## [REQUIRED TASK]
Quote the lines below word for word, beginning at the first line of the dataset entries and continuing through the line with "click(122, 44)", including both of those lines.

Dataset entries
::::

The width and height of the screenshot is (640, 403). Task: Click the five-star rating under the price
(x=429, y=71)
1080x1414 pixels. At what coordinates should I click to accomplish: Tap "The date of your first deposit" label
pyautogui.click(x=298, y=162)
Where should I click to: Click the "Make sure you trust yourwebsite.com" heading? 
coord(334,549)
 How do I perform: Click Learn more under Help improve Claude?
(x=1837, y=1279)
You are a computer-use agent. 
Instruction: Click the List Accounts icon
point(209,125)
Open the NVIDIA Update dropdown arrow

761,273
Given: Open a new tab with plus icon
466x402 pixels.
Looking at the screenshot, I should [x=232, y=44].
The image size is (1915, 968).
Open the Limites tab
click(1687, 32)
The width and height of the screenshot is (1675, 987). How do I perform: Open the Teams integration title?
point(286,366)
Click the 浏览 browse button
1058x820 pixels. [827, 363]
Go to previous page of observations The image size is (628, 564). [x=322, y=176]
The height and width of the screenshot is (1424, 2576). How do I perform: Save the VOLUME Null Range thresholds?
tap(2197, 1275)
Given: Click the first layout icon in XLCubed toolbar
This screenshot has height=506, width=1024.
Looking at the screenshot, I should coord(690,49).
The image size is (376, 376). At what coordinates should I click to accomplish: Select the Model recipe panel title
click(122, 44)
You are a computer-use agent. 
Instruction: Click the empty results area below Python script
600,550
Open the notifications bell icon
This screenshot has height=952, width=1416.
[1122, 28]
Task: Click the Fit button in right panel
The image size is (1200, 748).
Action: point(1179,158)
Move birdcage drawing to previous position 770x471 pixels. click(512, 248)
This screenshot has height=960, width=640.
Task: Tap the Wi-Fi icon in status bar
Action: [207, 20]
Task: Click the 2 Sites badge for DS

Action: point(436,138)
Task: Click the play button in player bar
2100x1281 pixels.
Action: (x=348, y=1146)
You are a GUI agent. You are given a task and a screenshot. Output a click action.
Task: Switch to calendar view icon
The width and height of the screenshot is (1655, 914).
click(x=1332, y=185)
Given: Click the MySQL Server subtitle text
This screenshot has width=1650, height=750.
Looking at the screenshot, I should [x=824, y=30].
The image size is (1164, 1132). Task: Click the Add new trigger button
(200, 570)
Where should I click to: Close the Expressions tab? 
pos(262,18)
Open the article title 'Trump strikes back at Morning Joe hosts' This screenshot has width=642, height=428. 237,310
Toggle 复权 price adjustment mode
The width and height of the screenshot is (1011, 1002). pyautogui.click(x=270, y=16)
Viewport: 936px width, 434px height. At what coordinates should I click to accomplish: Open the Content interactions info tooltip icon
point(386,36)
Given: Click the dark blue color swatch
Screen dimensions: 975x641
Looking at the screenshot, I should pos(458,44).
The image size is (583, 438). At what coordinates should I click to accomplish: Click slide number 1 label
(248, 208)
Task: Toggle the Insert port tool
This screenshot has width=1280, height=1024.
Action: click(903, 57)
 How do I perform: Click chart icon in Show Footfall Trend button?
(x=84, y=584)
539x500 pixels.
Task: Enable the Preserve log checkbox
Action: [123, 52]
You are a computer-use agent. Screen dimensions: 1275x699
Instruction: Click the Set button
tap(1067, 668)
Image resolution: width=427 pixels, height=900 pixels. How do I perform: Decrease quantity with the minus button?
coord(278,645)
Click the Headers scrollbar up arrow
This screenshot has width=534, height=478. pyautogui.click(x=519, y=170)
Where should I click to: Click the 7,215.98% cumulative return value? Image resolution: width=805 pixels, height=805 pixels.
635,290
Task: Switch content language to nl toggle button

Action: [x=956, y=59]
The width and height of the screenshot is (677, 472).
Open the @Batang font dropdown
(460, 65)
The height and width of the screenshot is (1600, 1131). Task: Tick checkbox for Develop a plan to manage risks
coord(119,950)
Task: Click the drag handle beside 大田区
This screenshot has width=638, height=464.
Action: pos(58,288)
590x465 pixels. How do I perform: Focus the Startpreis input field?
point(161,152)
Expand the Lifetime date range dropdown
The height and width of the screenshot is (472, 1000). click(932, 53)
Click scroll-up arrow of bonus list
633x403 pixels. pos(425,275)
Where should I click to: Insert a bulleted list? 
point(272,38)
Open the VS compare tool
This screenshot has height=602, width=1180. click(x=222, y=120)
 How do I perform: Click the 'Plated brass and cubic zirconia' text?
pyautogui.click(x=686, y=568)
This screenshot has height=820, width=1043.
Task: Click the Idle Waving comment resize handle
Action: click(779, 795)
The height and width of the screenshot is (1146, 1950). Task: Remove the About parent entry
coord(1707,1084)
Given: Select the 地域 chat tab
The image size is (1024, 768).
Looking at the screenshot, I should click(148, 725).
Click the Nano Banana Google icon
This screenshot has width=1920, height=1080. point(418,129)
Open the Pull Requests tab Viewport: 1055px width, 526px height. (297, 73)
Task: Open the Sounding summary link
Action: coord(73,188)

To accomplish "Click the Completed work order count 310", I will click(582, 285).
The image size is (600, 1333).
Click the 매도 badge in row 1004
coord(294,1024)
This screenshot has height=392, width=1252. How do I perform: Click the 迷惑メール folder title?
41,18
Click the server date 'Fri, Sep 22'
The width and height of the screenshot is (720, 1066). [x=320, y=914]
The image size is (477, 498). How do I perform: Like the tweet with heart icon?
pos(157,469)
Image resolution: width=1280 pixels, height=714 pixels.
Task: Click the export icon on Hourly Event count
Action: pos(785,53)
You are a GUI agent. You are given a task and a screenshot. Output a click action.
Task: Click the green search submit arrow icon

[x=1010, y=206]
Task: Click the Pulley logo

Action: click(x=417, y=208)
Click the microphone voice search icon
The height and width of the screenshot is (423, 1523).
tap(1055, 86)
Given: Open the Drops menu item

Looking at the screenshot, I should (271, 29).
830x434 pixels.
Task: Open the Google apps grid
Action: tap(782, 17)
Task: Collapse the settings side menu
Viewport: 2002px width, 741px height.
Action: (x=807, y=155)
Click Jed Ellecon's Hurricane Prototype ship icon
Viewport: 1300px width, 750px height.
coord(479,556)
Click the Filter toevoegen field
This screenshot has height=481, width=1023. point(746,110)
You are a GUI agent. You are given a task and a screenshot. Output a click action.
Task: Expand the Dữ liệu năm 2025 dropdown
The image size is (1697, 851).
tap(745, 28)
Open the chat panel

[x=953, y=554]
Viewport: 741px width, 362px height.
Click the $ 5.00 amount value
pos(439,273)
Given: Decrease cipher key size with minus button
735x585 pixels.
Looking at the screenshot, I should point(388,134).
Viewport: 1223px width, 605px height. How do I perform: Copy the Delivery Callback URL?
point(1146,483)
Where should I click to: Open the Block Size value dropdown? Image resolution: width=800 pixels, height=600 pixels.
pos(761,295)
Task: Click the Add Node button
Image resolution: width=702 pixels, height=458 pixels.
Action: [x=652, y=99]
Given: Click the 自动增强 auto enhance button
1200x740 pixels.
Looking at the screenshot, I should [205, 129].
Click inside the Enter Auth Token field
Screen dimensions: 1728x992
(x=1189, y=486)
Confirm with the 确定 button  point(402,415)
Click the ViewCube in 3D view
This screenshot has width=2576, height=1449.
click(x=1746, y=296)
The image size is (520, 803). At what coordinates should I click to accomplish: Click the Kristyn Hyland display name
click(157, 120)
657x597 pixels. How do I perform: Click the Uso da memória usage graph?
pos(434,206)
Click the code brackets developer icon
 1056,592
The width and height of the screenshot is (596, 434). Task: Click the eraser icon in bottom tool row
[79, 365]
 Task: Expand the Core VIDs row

::::

## [EXERCISE SOLUTION]
The width and height of the screenshot is (640, 403). Task: Click the five-star rating under the price
(x=429, y=71)
1080x1414 pixels. At what coordinates should I click to accomplish: Tap "The date of your first deposit" label
pyautogui.click(x=298, y=162)
Where should I click to: Click the "Make sure you trust yourwebsite.com" heading? 
coord(334,549)
 How do I perform: Click Learn more under Help improve Claude?
(x=1837, y=1279)
You are a computer-use agent. 
Instruction: Click the List Accounts icon
point(209,125)
Open the NVIDIA Update dropdown arrow

761,273
Given: Open a new tab with plus icon
466x402 pixels.
Looking at the screenshot, I should [x=232, y=44].
The image size is (1915, 968).
Open the Limites tab
click(1687, 32)
The width and height of the screenshot is (1675, 987). How do I perform: Open the Teams integration title?
point(286,366)
Click the 浏览 browse button
1058x820 pixels. [827, 363]
Go to previous page of observations The image size is (628, 564). [x=322, y=176]
The height and width of the screenshot is (1424, 2576). How do I perform: Save the VOLUME Null Range thresholds?
tap(2197, 1275)
Given: Click the first layout icon in XLCubed toolbar
This screenshot has height=506, width=1024.
Looking at the screenshot, I should coord(690,49).
The image size is (376, 376). At what coordinates should I click to accomplish: Select the Model recipe panel title
click(122, 44)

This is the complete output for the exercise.